Parmi les manifestants, Anis ben Fraj et les militants du Front populaire (coalition d’opposition de partis de gauche) se savent impuissants : «Ça va partir», annonce le professeur de français. Il n’est même pas 16 h 30, ça part. Un homme s’avance devant les policiers, la veste ostensiblement ouverte pour montrer qu’il n’est pas armé, mais son regard, lui, n’est que provocation. Les cailloux voltigent dans l’air. Les premières grenades lacrymogènes sont dégoupillées. La tâche des policiers : empêcher que les différents groupes de manifestants,
éparpillés en ville ne se rassemblent. Pour cela, ils n’hésitent pas à lancer à toute vitesse une camionnette aux vitres grillagées avant de la faire piler devant les manifestants. «Comment croire à la version de l’asthme après ça ?» crie un manifestant aux journalistes. Ironiquement, la scène se déroule à l’entrée du rond-point du Martyrde-l’Intifada-pour-la-liberté-et-ladignité-nationale (Liberté et dignité étaient les mots d’ordre de la révolution de 2011). Trois femmes, la cinquantaine, aux voiles bleu, jaune et rose sont surprises par les affrontements. Elles trouvent refuge, en même temps qu’un groupe de manifestants, dans une station d’essence. Les policiers se rapprochent.
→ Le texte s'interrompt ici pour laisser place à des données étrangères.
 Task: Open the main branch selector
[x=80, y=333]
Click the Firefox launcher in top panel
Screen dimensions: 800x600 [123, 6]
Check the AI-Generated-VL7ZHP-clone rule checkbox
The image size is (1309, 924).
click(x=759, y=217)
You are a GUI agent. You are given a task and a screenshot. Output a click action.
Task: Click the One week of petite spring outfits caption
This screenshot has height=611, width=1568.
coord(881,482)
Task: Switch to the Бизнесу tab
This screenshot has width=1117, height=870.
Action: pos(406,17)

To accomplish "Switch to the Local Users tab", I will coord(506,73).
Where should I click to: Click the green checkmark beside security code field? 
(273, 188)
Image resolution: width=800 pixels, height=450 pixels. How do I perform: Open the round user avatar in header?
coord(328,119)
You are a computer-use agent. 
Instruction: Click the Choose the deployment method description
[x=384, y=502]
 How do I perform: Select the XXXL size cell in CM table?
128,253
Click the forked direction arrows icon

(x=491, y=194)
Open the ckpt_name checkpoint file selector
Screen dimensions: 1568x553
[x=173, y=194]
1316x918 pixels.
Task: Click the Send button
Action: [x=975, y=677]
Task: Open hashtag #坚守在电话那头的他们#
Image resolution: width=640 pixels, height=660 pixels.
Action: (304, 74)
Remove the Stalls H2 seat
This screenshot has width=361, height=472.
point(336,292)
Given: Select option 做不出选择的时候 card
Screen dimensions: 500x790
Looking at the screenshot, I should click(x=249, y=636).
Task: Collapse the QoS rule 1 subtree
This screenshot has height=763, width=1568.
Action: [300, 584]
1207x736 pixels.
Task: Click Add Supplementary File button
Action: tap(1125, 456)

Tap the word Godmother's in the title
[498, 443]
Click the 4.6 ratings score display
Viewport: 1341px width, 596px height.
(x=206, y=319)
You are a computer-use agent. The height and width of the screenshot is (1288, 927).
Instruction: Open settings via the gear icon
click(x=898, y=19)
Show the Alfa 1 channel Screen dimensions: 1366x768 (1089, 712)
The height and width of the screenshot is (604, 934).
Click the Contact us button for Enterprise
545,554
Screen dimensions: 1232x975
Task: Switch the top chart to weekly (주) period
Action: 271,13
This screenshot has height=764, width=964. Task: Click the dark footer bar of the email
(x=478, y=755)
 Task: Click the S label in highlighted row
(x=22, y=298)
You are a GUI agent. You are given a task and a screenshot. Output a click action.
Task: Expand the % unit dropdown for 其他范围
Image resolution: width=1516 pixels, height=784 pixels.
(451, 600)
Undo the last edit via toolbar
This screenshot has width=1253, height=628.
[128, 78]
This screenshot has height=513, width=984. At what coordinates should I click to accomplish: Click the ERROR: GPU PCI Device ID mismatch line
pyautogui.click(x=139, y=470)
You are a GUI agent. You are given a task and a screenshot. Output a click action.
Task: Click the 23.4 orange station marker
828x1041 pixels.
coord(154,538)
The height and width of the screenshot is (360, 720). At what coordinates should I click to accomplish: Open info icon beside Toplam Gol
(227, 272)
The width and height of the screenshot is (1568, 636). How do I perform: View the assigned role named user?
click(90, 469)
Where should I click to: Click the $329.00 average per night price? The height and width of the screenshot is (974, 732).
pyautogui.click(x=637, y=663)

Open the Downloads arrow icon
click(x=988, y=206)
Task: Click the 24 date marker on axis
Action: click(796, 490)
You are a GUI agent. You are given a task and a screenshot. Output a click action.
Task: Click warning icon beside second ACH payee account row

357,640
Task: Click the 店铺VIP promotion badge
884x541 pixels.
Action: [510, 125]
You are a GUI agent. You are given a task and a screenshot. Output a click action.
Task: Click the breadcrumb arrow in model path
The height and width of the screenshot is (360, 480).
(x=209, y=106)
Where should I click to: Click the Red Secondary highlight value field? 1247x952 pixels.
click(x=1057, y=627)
«LES BOURGEOIS SE REPOSENT»
«Les pauvres tapent sur les pauvres pendant que les bourgeois se reposent tranquillement à la Marsa [une banlieue chic au nord de Tunis]», commente, amer, un militant de gauche. Finalement, les policiers prennent le dessus sans plus de violence. Ils sont à cran mais pas question d’un autre dérapage à Tebourba. Pour passer leurs nerfs, ils renvoient les cailloux sur les manifestants qui, tandis que le soleil se couche, se font plus masculins, jeunes et déterminés à en découdre. Des camions munis de canons à eau arrivent à Tebourba dans la soirée. Une première selon plusieurs habitants.